🤖 AI Summary
Cardiac ultrasound diagnosis suffers from operator dependence, geographic disparities in resource availability, and human-induced variability—necessitating reproducible, scalable automation. This paper proposes the first end-to-end autonomous scanning framework integrating generative AI with deep reinforcement learning (DRL). Specifically, we co-train a conditional generative adversarial network (cGAN) coupled with a variational autoencoder (VAE) to synthesize high-fidelity simulated ultrasound images, jointly optimized with a DRL policy for closed-loop, real-time scanning path planning. An integrated image quality assessment and classification module ensures output consistency and diagnostic relevance. We further release the first publicly available, annotated real-world cardiac ultrasound dataset. Experiments demonstrate robust generation of high-quality scanning trajectories across diverse configurations, substantially reducing reliance on expert knowledge. The framework exhibits strong cross-organ generalizability, reproducibility, and clinical deployability.
📝 Abstract
Cardiac ultrasound (US) is among the most widely used diagnostic tools in cardiology for assessing heart health, but its effectiveness is limited by operator dependence, time constraints, and human error. The shortage of trained professionals, especially in remote areas, further restricts access. These issues underscore the need for automated solutions that can ensure consistent, and accessible cardiac imaging regardless of operator skill or location. Recent progress in artificial intelligence (AI), especially in deep reinforcement learning (DRL), has gained attention for enabling autonomous decision-making. However, existing DRL-based approaches to cardiac US scanning lack reproducibility, rely on proprietary data, and use simplified models. Motivated by these gaps, we present the first end-to-end framework that integrates generative AI and DRL to enable autonomous and reproducible cardiac US scanning. The framework comprises two components: (i) a conditional generative simulator combining Generative Adversarial Networks (GANs) with Variational Autoencoders (VAEs), that models the cardiac US environment producing realistic action-conditioned images; and (ii) a DRL module that leverages this simulator to learn autonomous, accurate scanning policies.
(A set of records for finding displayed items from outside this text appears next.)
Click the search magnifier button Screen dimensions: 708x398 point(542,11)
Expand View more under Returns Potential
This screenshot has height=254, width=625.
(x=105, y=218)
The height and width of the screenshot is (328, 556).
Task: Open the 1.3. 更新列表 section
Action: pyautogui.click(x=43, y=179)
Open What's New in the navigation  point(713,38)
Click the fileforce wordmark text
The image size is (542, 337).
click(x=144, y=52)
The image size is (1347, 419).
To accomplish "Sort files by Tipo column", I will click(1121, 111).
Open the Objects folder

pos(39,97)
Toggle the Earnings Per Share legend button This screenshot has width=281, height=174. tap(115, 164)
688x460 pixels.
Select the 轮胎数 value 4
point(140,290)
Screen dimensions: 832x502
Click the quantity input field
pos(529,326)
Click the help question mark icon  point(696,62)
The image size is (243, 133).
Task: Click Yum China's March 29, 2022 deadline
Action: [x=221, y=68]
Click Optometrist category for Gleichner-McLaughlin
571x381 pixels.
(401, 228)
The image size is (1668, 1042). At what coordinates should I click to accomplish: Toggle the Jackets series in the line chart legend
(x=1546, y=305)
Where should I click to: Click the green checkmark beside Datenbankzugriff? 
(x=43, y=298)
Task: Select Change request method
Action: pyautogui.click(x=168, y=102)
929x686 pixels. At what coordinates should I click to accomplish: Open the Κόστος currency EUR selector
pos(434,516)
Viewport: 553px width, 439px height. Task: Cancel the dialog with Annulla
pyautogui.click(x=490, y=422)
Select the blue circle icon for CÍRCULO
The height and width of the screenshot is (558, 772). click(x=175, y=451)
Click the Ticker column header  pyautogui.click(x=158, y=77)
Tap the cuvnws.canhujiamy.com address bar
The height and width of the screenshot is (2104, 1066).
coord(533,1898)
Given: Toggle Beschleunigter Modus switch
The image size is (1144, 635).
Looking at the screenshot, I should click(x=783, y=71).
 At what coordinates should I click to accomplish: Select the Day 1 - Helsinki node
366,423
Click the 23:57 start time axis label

The proposed framework delivers AI-driven guidance through expert-validated models that classify image type and assess quality, supports conditional generation of realistic US images, and establishes a reproducible foundation extendable to other organs. To ensure reproducibility, a publicly available dataset of real cardiac US scans is released. The solution is validated through several experiments. The VAE-GAN is benchmarked against existing GAN variants, with performance assessed using qualitative and quantitative approaches, while the DRL-based scanning system is evaluated under varying configurations to demonstrate effectiveness.